[Fedora-packaging] PHP packaging policy notes

Christopher Stone chris.stone at gmail.com
Thu Jul 6 20:42:21 UTC 2006


On 7/6/06, Toshio Kuratomi <toshio at tiki-lounge.com> wrote:
> On Wed, 2006-07-05 at 23:58 -0700, Christopher Stone wrote:
> > On 7/5/06, Enrico Scholz <enrico.scholz at informatik.tu-chemnitz.de> wrote:
> > > Again: rpm does not allow to require a certain program (PHP) version;
> > > you can require a certain package version only.
> > >
> > > And btw; packaging guidelines are handling this case already:
> > >
> > >   | First, if the lowest possible requirement is so old that nobody has a
> > >   | version older than that installed on any target distribution release,
> > >   | there's no need to include the version in the dependency at all.
> > >   | ...
> > >   | As a rule of thumb, if the version is not required, don't add it just
> > >   | for fun.
> > >     [http://fedoraproject.org/wiki/Packaging/Guidelines]
> > >
> > >
> > > > Please do not ask me to lower the quality standards that pear packages
> > > > expect by not providing this information in my spec files.
> > >
> > > You are not lowering quality standards when unneeded and non-working
> > > things like "Requires: php >= 4.2" will be omitted.
> >
> > Unneeded? by whom? Fedora's rpm? other package maintainers for other
> > distributions?  Some poor sap who built his OS from scratch who is
> > trying to determine what he needs installed for your package?  Somone
> > who only wants to upgrade your package and not their whole system?
> >
> > Oh I forgot, version dependencies dont work on Fedora (LOL).
> >
> No.  Version dependencies don't work as you're expecting in current rpm.
>
> > We are not adding this information because it's fun, and we are not
> > adding requirements for packages that are so old nobody will have them
> > installed.
> >
> You are adding requirements for package versions which are not relevant
> for Fedora, which is what the guidelines are saying should be avoided.

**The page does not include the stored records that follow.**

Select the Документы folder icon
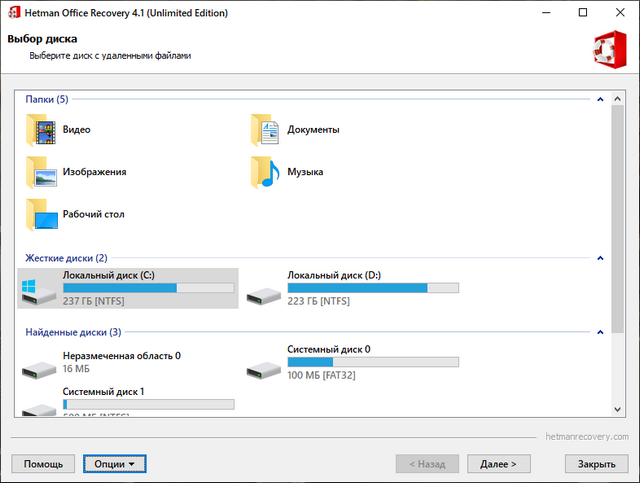The height and width of the screenshot is (483, 640). coord(265,130)
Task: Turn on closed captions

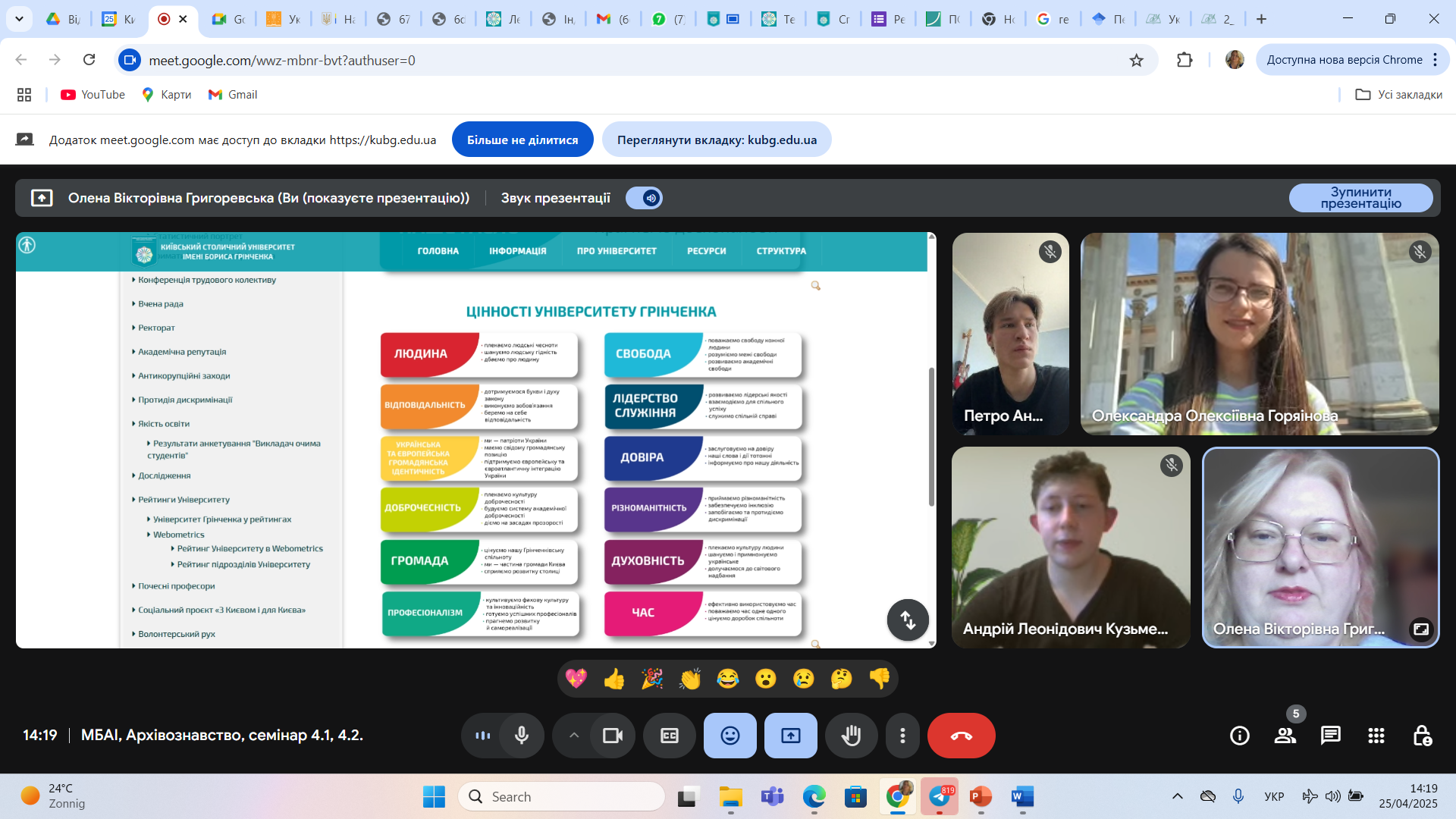Action: [x=669, y=736]
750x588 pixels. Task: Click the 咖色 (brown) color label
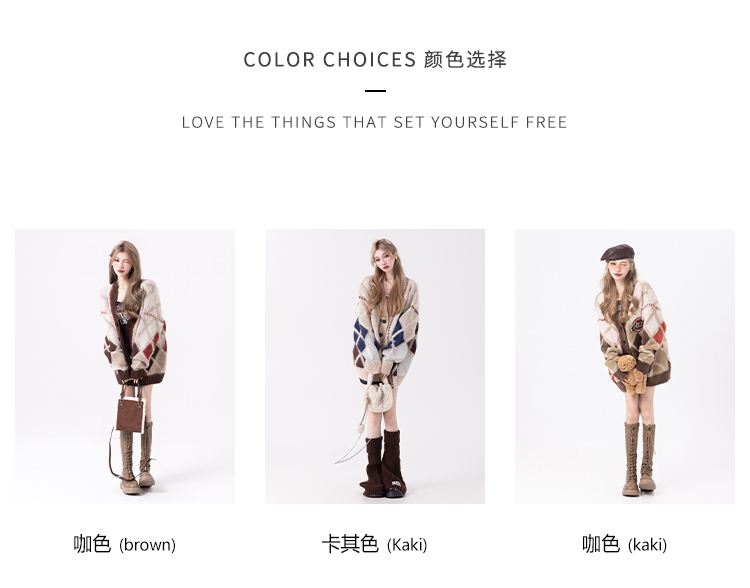124,544
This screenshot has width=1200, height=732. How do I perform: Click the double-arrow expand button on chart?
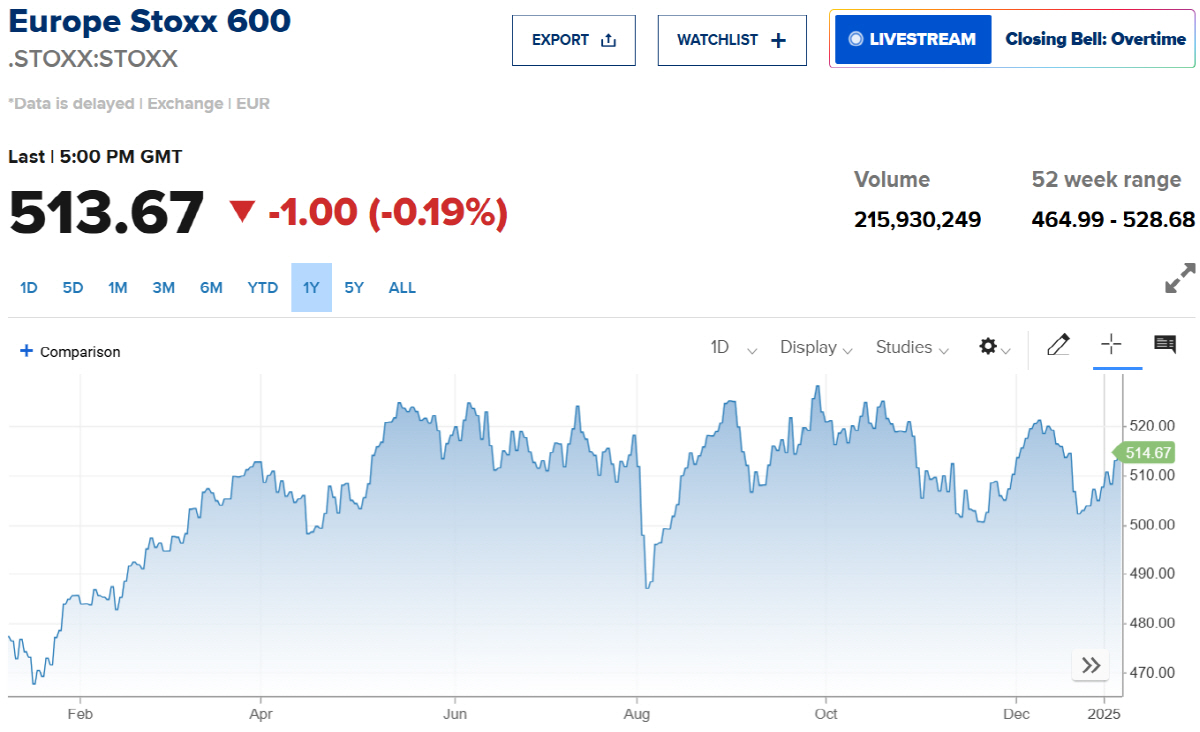pos(1090,665)
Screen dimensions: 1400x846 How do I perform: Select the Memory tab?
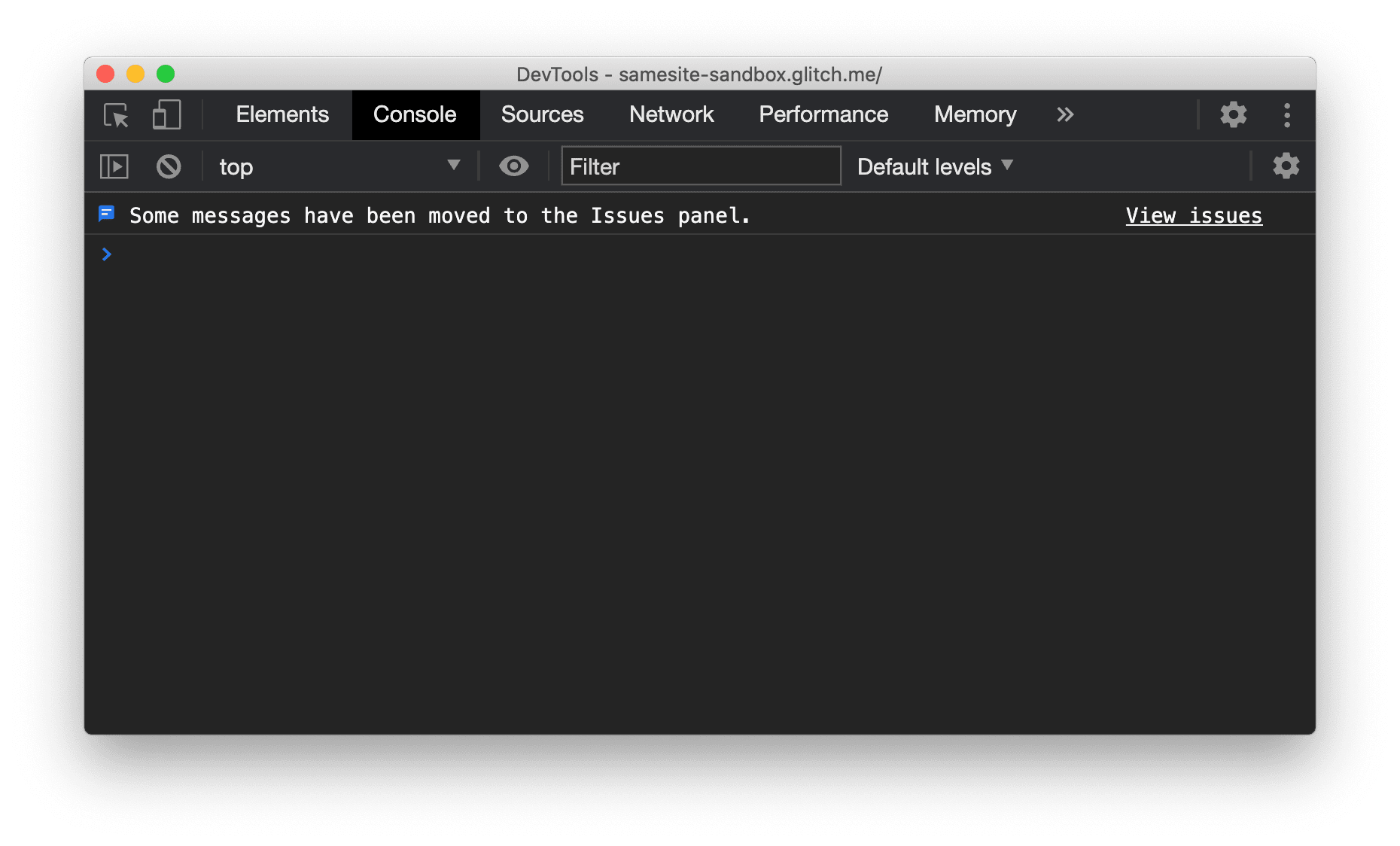[x=974, y=115]
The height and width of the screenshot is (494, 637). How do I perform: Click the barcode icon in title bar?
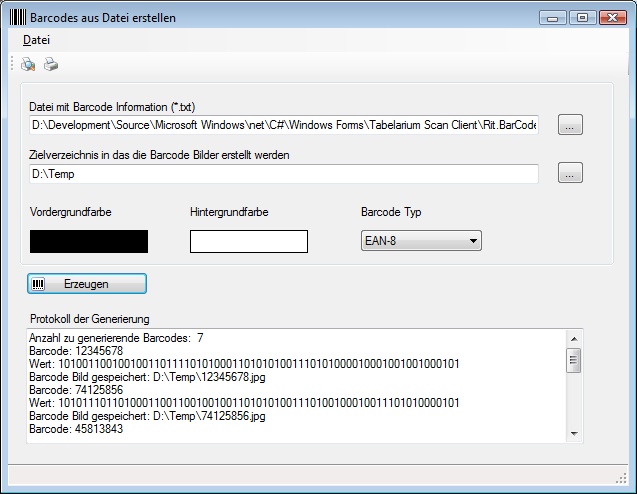click(x=17, y=17)
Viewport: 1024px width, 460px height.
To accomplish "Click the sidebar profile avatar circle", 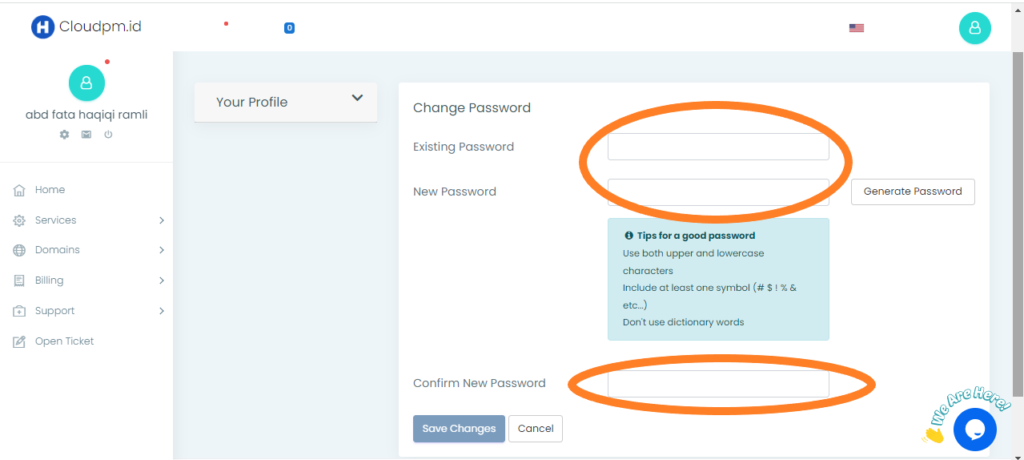I will point(87,83).
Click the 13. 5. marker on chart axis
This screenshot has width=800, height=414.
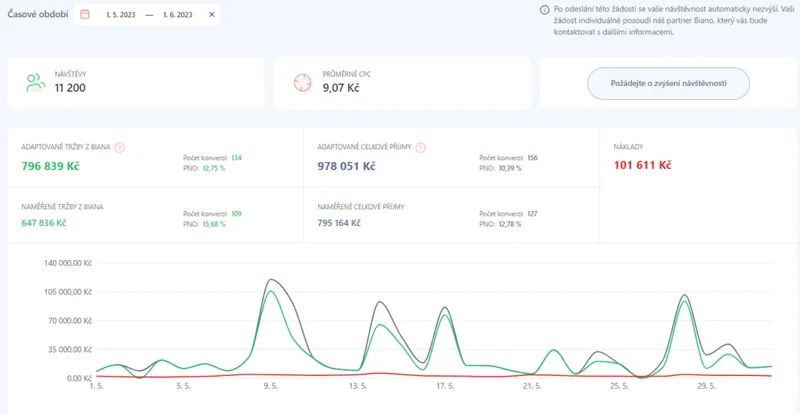point(358,386)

How is it not relevant?  If I use FC4 and a pear pacakge I want is on
FC5, should not installing the FC5 package do some version checking or
are we to assume that every fedora user is using only packages from
their distro release?


>
> > Can we please close this silly discussion or does anyone here actually
> > agree with Enrico?
>
> Enrico has the following points:
> 1) rpm's handling of Epochs means that versioned dependencies reference
> package versions, not upstream versions.  Because of this, including the
> version in the rpm when it is unnecessary for all the distributions we
> are supporting is misleading and potentially hurts packagers on other
> distributions.

Yes, but there are no php-pear packages that use epochs and very
likely that none ever will.   Yes, there is a 0.0000000001% chance
that some php-pear package might one day use an epoch.

The argument that version numbers potentially hurt other packagers on
other distributions is ludicris.  The version numbers on pear packages
refer to the upstream versions in 100% of all cases.  Claming that
epochs are going to screw things up for everyone is just silly, it's
not going to happen.

>
> 2) Using a versioned dependency pulled verbatim from a README file
> ignores the patches applied by the Fedora maintainer to the base
> package.  If the README says "Requires php >= 5.0.1 because of a bug in
> earlier versions" but the Fedora maintainer has backported fixes to
> these bugs for the 5.0-4 package, then using a naive versioned
> dependency of Requires: php >= 5.0.1 is wrong.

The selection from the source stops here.